P.S. . . Why always a provocative cover? Doesn’t DC think anyone will buy this book?
BATMAN ANNUAL #27 (2009)
NOTE: If you want to follow the re-introduction of AZRAEL (new monthly debuts in October) it begins right here and continues in DETECTIVE COMICS ANNUAL #11.
“The Eight Deadly Sin. Part One: Casting The First Stone” by Fabian Nicieza and J. Calafiore
Sooner or later I was going to pick up a BATMAN book. While I’m waiting for the new writer to begin on the monthly title, I picked up ANNUAL #27 because it looked promising despite the story by Fabian Nicieza, a writer I’ve learned to approach with caution. (Not saying that he’s a bad writer, but when he’s off his mark or just cranking out stories it gets smelly bad.) Besides, I like Calafiore’s style here, especially when he gets a full page or two-page spread to work on.
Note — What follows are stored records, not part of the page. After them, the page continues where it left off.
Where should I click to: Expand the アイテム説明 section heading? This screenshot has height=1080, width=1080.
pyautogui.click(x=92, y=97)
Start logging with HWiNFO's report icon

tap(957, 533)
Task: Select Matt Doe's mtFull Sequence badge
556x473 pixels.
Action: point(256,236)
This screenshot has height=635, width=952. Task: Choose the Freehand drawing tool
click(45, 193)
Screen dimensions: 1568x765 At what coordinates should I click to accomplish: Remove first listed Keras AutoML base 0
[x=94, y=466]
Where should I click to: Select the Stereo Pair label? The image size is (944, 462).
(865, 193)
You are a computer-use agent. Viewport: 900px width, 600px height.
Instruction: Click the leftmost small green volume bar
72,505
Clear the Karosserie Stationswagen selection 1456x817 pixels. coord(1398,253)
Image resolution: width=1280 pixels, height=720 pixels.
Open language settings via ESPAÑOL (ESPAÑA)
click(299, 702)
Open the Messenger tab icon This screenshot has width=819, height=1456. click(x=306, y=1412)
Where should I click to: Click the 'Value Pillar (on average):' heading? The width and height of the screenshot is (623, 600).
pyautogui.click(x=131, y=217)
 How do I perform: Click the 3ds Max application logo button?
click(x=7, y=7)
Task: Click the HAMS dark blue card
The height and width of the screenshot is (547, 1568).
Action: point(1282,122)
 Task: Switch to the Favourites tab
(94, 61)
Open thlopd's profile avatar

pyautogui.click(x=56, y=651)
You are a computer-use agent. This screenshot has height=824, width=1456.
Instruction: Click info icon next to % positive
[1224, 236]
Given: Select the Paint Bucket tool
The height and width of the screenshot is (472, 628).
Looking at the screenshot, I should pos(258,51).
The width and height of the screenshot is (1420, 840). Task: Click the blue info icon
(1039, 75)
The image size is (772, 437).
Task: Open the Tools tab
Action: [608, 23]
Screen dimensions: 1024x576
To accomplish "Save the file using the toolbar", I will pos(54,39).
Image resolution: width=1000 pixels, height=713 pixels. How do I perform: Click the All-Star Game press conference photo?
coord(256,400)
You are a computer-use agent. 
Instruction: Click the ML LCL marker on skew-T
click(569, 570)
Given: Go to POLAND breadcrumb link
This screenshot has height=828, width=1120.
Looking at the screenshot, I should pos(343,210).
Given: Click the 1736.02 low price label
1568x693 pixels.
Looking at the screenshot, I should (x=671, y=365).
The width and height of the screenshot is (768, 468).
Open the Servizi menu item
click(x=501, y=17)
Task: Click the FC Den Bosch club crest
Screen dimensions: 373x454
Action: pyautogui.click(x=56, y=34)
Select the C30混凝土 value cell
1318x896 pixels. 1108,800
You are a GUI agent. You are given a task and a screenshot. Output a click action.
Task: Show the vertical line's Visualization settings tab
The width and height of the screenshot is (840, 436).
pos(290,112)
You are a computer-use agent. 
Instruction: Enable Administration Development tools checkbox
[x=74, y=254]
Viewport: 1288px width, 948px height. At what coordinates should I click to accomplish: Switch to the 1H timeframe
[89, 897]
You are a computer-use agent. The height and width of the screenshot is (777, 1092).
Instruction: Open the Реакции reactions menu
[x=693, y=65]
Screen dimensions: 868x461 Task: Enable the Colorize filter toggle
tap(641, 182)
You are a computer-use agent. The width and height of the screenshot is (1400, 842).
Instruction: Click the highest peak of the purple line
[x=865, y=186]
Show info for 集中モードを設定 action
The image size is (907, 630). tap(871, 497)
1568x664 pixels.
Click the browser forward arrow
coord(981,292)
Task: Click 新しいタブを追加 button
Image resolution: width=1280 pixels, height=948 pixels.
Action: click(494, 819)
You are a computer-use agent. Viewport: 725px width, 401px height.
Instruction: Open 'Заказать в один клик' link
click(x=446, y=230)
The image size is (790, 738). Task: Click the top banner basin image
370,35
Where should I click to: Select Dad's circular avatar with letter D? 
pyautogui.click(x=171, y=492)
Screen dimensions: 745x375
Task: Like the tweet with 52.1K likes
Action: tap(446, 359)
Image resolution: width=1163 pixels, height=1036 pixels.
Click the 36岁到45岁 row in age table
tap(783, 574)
A priest in murdered at his church, apparently guarding a desecrated gravestone. Batman and Robin investigate and encounter an adrenaline fueled disciple in a hybrid animal/demon suit. The new Batman and Robin are questioning and testing each other’s abilities, and Nicieza handles this very well. The Order of Purity gets involved and sends out the new Azrael in his standard Suit Of Sorrows There’s an even older order involved in this, La Saligia, and their emissary (the demon man Amon) is abducting children as part of a mad plan “so that all man’s sins can be absolved . . .” Batman and Azrael working together find all this out just as the story ends (to be continued in DETECTIVE ANNUAL 2009).
“Off Rogue Racing - - A Lil Gotham Tale!” by Derek Fridolfs and Dustin Nguyen
This is a cute road race between Batman with Robin and against various villains. The art by Nguyen is in a very different style for him - - much more cartoony (even reminded me of that old black and white magazine - - CARtoons - - anyone remember that?) and it works. However, keeping it short was smart and I’m glad this ends after 2 pages.
“Darker Than Black, Part One” by Mandy McMurray and Kelley Jones
It’s always a pleasure to see Jones at work, and the style is very fluid here. Appropriately so, since the story concerns Barbara Gordon playing detective to solve a robbery of a blood bank where the thief left a calling card drawn in blood. The story concerns her investigation and conclusion that the culprit is suffering from porphyria, a disease that causes insanity with vampiric symptoms. The police use her findings to track down the thief, but Barbara isn’t convinced they have the right person. Neither will you. You’ll probably come up with the same suspect that I did. But this story is also continued in DETECTIVE ANNUAL, so we’ll have to wait to see who’s right.